**STATED PROBLEM**
Convert the data from the line containing "You are a computer-use agent. The" through the line containing "coord(423,686)" into a two-column CSV with the headers input and output. Put each input and its output on one row, with every value in a single quoted field and line breaks replaced by spaces.

Records contained in a dataset

= = = = =

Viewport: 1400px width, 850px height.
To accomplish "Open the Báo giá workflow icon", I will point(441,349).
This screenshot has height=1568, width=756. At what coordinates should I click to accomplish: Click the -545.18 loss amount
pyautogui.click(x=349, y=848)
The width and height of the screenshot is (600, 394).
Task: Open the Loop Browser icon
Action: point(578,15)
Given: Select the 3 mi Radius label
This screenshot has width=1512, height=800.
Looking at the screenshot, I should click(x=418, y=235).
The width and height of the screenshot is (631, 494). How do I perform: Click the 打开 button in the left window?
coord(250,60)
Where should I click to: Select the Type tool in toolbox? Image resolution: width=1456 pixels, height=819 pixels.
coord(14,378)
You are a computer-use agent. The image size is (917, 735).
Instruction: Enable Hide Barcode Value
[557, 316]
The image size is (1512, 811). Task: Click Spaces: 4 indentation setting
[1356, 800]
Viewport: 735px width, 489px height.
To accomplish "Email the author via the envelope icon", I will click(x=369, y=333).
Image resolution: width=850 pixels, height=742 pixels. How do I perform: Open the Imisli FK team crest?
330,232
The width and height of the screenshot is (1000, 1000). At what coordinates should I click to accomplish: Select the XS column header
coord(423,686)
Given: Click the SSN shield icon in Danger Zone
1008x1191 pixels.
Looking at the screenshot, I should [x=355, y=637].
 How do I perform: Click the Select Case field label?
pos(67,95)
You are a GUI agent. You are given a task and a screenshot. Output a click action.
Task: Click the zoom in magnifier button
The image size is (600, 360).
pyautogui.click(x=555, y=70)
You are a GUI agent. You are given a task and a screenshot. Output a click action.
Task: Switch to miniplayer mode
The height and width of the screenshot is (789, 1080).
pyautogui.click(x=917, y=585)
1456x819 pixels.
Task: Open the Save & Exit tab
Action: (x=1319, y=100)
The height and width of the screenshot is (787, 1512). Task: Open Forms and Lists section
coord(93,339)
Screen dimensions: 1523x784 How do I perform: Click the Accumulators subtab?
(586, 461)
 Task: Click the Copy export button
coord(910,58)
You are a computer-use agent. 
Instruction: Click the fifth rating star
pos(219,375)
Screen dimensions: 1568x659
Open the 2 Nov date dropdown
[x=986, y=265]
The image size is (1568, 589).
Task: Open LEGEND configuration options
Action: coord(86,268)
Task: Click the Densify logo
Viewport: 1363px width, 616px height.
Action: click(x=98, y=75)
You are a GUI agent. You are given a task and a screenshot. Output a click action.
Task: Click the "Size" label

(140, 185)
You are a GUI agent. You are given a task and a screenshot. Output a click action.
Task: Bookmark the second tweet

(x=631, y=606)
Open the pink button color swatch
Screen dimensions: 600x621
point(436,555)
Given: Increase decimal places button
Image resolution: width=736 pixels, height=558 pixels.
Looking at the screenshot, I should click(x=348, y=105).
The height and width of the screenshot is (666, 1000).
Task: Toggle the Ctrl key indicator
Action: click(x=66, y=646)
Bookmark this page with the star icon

= = = = =

**RESPONSE BELOW**
input,output
"You are a computer-use agent. The image size is (917, 735). Instruction: Enable Hide Barcode Value","[557, 316]"
"The image size is (1512, 811). Task: Click Spaces: 4 indentation setting","[1356, 800]"
"Viewport: 735px width, 489px height. To accomplish ""Email the author via the envelope icon"",","I will click(x=369, y=333)."
"Image resolution: width=850 pixels, height=742 pixels. How do I perform: Open the Imisli FK team crest?","330,232"
"The width and height of the screenshot is (1000, 1000). At what coordinates should I click to accomplish: Select the XS column header","coord(423,686)"